I think this is the second one I've even heard of, the first I'd experienced. I loved how they said "may experience power interruptions". It was like clockwork- 12 midnight, bam- no electricity. And the torrential downpours we got that afternoon didn't help- I saw storm drain covers forced off by debris, and at once point I literally could not see the front of my car's hood while driving because of the solid wall of rain water!
 

Chris_B

New member
Really?? And what cases would those be? Can you cite specific examples?

I think you are repeating an urban legend.

Well, I'm not a lawyer and I did not feel I'd need to prep for debate...but I'm also not an astronaut, and I still can know what the composition of the moon is ;)

In a case like this, when all I have to do is have a few factory rounds lying around, why even chance it, urban legend or not? Just to prove a point to myself? It seems foolish to do that when there's no need to

There are many things here that are either illegal, or legal, with no lawful basis. Consider how the Police Chiefs here decide who gets a firearms permit, as if they have the authority to pick and chose who the constitution applies to. But try that argument with the Chief of Police! :D
 

Chris_B

New member
I lived in roxbury jackson sq.for 10 yrs

How did you stand it for that long???

Roxbury is better in many places today; but I still wouldn't want to live there! I'm pretty near Egleston Sq., and that's bad enough
 

FALPhil

New member
In a case like this, when all I have to do is have a few factory rounds lying around, why even chance it, urban legend or not? Just to prove a point to myself? It seems foolish to do that when there's no need to
Because it is not an issue.

The only case that ever comes up is the Harold Fish case, and it was not a contributing factor in the conviction. Read the transcript (I did).

Think about it guys. Deadly force is deadly force. By your logic, using a 45 ACP makes you more "bloodthirsty" than a 32 ACP. Using a 32 ACP is more bloodthirsty than a 22 rimfire. Come to think of it, using a gun for self defense just means you are one of those crazies who was out to kill someone.

It's all horsepucky. There are no cases in US jurisprudence where the use of handloads has been used as inculpatory evidence. As a matter of fact, a halfway decent defense attorney can hand a prosecutor's butt to him if the prosecutor goes down that path.
 

Chris_B

New member
That's not the logic at all Phil. The question was not of caliber, but of the character of the person 'allegedly' defending himself; ie: somebody who would use deadly force if it were not called for. Deadly force is deadly force, but terms like "overkill" are common parlance and despite their being absurdist, a jury is not made up of lawyers, its made up of opinions based on how law is presented to it

Your legal advice is that it's bunk. That's great, and I appreciate it. But lawyers can be wrong. From your standpoint, it's useless for me to take this ridiculously easy step to avoid the whole issue. To me its so obviously the prudent course to avoid the issue entirely.
 

FALPhil

New member
Chris, that is your choice, and I applaud you for it. The issue I am attacking is the untruth and distortion around the use of handloads for self defense, because all it is is untruth and distortion.
 

cpaspr

New member
Phil -

Untruth and distortion or not, it is still an argument that prosecutors can, and do, use to try to persuade juries.

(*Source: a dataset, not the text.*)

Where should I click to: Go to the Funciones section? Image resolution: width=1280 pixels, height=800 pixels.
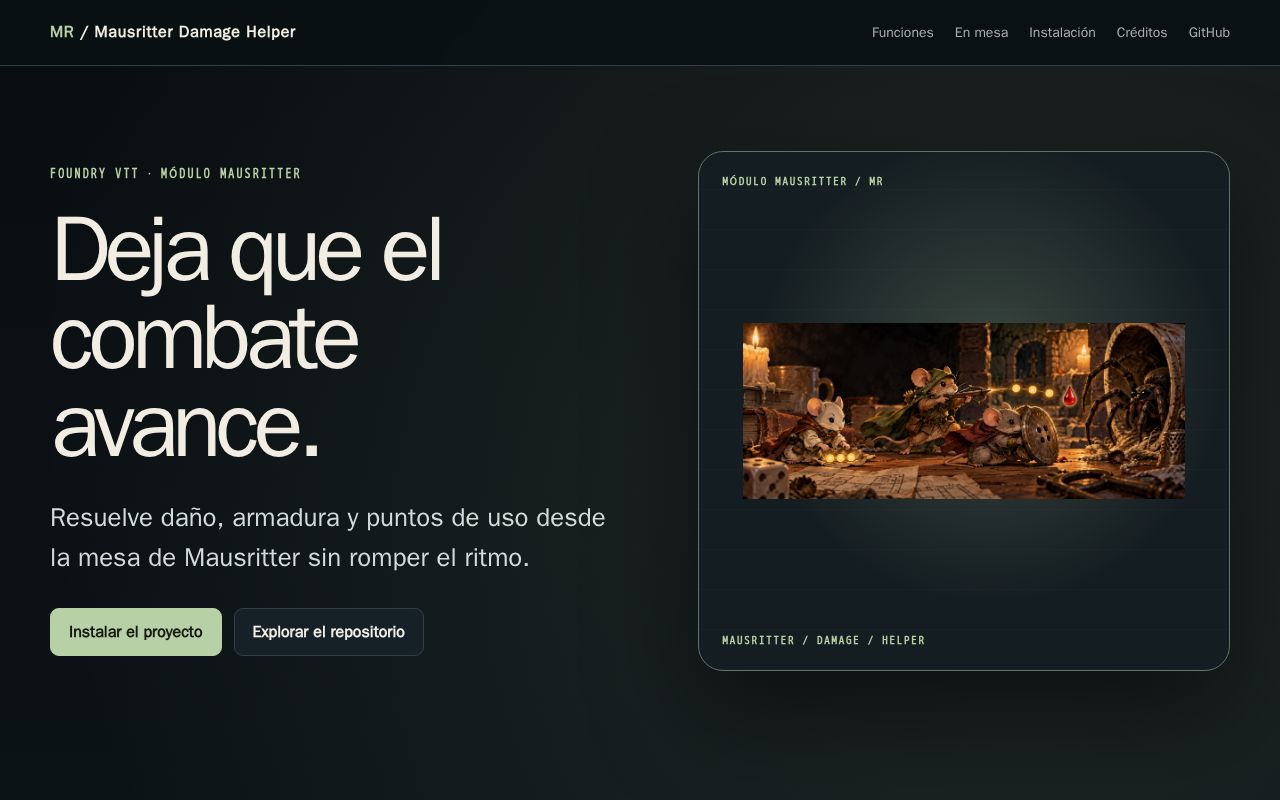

And that's because juries are not made up of people generally knowledgable about guns, when guns are involved in the case. A competent prosecutor will challenge such a potential juror off the case faster than you can say Annie Oakley.

If Chris, or any of us, can avoid the possibility of such an argument being raised, why not avoid it?

It's the same base reason for carrying the same defense ammo the cops use. No one is considered bloodthirsty if they are using the same ammo the cops use. Not hypothetically, or as used by prosecutors, more arguably, more damaging or more destructive than what the cops carry.
 

BillCA

New member
Chris,

I'm glad you recognized I wasn't criticizing but offering thoughts and ideas. :) But, I feel bad that you misconstrued the intent of many of the suggestions.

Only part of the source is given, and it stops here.